Definitely good info. Her knowledge and experience are with polypay sheep mostly for 4H purposes. Her parents were pretty big in the breed for over 20 years but they didn't really try for profit and I'm not big on feeding an animal other than my bird dog if it's not going to at least cover its own expenses. That being said I'm not going to starve one bc it's less profitable this year than last just don't want to get into something that won't at least make a little money. I like the idea of light weight to get them sold faster and before they croak at a higher price as well. My wife would have been feeding them to show weight of 120+.


----------



## PaCustomBaler (Nov 29, 2010)

Growing pains...lots of good polypay flocks over your way. I shear large flocks around there and that seems to be the breed of choice. To keep a reply small, I'm not sure why the hell people have cattle. Comparing average lamb price to steer price, it's unbelievable...maybe they just want to feel like John Wayne:

Lamb finishing weight: 60 lbs Steer finishing weight: 1400 lbs

(These weights may differ depending on producer's market)

*5 ewes = 1 cow*

This equation is done using only grassfed for simplicity. Not accelerated using grain.
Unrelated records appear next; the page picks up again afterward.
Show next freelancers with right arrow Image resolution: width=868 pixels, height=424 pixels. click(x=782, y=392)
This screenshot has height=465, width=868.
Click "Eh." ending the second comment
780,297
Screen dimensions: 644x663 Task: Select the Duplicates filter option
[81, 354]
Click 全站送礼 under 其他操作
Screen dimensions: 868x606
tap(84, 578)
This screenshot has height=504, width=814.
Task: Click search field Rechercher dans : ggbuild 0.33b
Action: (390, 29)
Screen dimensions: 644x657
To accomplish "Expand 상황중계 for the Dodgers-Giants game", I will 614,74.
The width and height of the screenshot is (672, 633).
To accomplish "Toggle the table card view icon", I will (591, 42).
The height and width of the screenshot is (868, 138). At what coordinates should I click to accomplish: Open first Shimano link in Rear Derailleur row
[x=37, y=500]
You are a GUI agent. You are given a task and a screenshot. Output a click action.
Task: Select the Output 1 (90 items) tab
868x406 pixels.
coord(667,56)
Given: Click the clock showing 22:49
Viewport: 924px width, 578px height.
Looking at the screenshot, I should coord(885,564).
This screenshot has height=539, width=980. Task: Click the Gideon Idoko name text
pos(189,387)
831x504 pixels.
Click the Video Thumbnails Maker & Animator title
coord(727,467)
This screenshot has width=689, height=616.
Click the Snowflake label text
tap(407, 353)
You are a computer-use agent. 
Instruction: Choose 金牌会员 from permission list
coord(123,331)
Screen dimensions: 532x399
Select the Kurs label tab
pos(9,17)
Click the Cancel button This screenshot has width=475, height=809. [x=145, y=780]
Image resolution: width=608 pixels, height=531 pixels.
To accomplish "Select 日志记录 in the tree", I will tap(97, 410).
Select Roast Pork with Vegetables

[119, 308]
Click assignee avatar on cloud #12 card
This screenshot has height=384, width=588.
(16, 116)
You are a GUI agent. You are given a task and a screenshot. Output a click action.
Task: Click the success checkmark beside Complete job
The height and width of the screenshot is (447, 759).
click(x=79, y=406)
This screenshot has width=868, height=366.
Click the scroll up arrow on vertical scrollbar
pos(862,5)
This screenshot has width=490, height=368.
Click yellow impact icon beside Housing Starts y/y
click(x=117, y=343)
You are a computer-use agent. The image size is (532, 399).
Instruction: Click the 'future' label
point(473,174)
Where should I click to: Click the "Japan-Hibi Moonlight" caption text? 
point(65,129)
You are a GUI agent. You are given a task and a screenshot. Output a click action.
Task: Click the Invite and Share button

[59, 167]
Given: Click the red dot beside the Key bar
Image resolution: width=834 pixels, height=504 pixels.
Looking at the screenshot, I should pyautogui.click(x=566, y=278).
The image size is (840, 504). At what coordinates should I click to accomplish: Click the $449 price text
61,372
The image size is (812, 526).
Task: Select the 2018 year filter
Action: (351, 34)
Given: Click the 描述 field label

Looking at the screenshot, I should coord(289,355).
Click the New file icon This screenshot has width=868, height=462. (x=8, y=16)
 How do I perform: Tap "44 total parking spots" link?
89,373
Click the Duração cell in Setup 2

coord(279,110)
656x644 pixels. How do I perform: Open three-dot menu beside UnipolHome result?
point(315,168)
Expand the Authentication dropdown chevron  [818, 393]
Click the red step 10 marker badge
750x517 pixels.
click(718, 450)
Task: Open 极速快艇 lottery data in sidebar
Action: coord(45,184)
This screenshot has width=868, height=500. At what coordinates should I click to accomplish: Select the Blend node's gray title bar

*Lambing percentage: 1.8 lambs/ewe Calving percentage 1 calf/cow*

Cow produces 1 calf. Finishing time for grassfed 1400 lbs steer is +/- 24 months. Marketed at price $1.33/lb *1400lbs =* $1862 gross profit in 2 years*

5 ewes lamb in 1 year producing 9 lambs. Marketed at 60 lbs 4 months later at $2.25/lb = $135/lamb * 9 lambs =* $1215 in the first year for those 5 ewes * 2 years = $2430*

*+$568 more in raising lambs in those 2 years than a steer.*

Even more so, those lambs you are raising out will be on the farm for 1/3 of a year. Not 2 years like the example steer was.

Maybe I'm a fool though and don't know what I'm talking about, but numbers never lie.

P.S. - Some feedlot buyers will take those 60 lb lambs and take them to 120lbs finished if grain prices are desirable to do so. More ethnicities are wanting 60lb-80lb lambs.


----------



## slowzuki (Mar 8, 2011)

The missed point from my experience with sheep is they are a lot more hassle than a cow. Pain to keep inside fences, pain to keep coyotes from killing, pain to catch if you don't have handling setup, pain to get through lambing in cold weather here. My sister had something like 60 ewes at one point, down to about 30 now. Had to add an alpaca to protect them but it's killed a couple of sheep too. The little border collies she has for catching the sheep are a pain in the butt when there is no sheep herding duty.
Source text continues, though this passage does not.